It’s been a hot summer. Farmers aren’t the only ones wondering what impact the hot, dry weather has had on corn production. This circumstance crossed my mind and made me think about rain, and water, and the constant criticism that corn uses too much water. And that made me think of the old, classic, Western song, Cool Water. But I digress.
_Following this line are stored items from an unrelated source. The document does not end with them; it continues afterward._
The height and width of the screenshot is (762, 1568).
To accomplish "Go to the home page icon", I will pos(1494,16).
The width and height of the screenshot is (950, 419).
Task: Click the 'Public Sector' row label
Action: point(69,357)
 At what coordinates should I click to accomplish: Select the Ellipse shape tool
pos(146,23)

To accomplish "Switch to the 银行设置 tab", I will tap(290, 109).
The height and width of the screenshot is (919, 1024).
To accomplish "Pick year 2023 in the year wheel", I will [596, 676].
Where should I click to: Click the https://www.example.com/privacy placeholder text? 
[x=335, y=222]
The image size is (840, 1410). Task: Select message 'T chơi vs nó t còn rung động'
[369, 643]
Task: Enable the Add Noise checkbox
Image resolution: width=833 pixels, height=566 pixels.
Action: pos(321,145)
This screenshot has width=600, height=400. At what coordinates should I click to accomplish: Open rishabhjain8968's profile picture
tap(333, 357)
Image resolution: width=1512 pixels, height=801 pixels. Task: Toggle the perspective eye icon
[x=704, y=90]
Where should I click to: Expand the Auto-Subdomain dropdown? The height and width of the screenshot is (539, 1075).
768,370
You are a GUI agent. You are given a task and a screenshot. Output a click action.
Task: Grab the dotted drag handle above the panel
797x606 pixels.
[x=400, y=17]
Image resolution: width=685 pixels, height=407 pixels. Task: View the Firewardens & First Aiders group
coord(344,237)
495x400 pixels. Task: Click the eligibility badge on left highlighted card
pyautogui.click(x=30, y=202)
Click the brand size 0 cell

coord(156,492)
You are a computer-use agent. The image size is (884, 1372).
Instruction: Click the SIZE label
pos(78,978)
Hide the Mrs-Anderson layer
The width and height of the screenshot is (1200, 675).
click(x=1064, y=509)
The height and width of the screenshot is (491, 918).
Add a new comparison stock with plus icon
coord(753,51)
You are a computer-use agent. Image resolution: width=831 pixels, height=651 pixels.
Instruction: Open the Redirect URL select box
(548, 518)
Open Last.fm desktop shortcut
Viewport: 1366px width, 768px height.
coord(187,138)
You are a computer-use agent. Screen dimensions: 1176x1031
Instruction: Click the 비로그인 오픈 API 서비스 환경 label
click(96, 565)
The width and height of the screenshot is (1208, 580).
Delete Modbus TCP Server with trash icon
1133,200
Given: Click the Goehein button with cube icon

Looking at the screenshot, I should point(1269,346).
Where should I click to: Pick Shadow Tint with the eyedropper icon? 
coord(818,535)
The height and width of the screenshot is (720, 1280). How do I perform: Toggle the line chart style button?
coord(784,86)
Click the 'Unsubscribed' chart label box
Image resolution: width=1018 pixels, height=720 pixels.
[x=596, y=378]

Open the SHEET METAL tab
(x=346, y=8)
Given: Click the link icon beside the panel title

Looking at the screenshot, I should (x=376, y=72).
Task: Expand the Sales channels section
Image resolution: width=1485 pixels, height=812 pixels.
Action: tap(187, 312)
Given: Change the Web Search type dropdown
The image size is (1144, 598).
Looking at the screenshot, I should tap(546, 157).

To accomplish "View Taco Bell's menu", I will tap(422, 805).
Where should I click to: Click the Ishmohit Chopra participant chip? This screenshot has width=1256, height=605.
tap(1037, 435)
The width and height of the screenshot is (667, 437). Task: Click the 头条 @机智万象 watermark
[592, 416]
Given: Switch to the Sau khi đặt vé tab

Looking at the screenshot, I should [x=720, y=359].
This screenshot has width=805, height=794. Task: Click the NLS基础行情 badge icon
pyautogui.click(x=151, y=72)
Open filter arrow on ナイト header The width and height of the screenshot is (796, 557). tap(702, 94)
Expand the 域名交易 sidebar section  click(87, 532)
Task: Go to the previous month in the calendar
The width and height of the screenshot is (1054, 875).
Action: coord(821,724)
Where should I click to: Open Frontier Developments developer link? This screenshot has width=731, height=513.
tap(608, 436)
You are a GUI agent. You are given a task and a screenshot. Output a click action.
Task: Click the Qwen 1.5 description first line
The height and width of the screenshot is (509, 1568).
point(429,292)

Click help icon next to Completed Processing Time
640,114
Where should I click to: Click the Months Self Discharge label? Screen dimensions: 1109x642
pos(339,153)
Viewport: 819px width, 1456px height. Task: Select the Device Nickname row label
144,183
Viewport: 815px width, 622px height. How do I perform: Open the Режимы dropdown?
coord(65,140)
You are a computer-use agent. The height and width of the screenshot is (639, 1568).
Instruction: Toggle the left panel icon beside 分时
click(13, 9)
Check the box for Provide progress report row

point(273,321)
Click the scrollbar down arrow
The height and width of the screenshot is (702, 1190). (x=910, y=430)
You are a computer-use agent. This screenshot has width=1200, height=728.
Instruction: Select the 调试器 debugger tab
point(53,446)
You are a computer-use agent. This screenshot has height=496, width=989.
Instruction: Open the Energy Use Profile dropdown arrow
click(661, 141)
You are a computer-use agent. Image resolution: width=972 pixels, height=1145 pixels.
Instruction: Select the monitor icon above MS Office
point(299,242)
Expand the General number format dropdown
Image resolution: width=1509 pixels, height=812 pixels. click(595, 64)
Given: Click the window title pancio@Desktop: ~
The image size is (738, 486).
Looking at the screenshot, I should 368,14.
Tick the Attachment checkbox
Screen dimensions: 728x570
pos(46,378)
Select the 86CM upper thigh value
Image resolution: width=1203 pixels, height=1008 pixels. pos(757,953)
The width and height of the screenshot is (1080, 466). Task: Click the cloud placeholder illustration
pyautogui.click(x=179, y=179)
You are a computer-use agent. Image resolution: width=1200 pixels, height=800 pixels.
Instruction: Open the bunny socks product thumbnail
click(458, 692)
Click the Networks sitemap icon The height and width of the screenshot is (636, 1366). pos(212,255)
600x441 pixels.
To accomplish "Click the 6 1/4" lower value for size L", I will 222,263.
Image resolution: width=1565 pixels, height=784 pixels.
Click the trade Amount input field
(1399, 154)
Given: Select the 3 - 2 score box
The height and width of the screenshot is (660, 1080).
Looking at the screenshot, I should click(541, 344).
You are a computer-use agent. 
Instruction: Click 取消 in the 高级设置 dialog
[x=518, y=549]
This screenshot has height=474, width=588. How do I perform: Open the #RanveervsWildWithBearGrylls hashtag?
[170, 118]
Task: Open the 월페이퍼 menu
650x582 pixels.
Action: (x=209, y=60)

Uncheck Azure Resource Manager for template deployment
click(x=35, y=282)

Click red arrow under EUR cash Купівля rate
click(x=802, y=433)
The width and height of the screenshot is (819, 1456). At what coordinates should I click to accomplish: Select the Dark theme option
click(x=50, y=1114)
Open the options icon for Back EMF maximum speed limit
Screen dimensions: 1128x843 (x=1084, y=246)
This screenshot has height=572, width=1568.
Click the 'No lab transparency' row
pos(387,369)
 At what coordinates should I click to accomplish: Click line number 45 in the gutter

Here’s some great information on corn growth and water usage.
1 inch of rainfall provides more than 27,000 gallons of water over an acre
A high-yielding corn crop moves 20-26 inches of water
In a corn crop yielding 200 bushels per acre:
1 gallon of water stays with the harvested bushels of grain,
2 gallons of water remain with the stalk/stover in the field, and
The balance of the water is returned to the water cycle
Corn returns 4,000 gallons of water daily to the natural water cycle through the processes of evaporation and transpiration.
On a hot day, evapotranspiration can reach 8,000 gallons per acre.
Evaporation accounts for 20-30% and transpiration 70-80%.
Residue on the soil surface may reduce annual water needs more than 80,000 gallons per acre.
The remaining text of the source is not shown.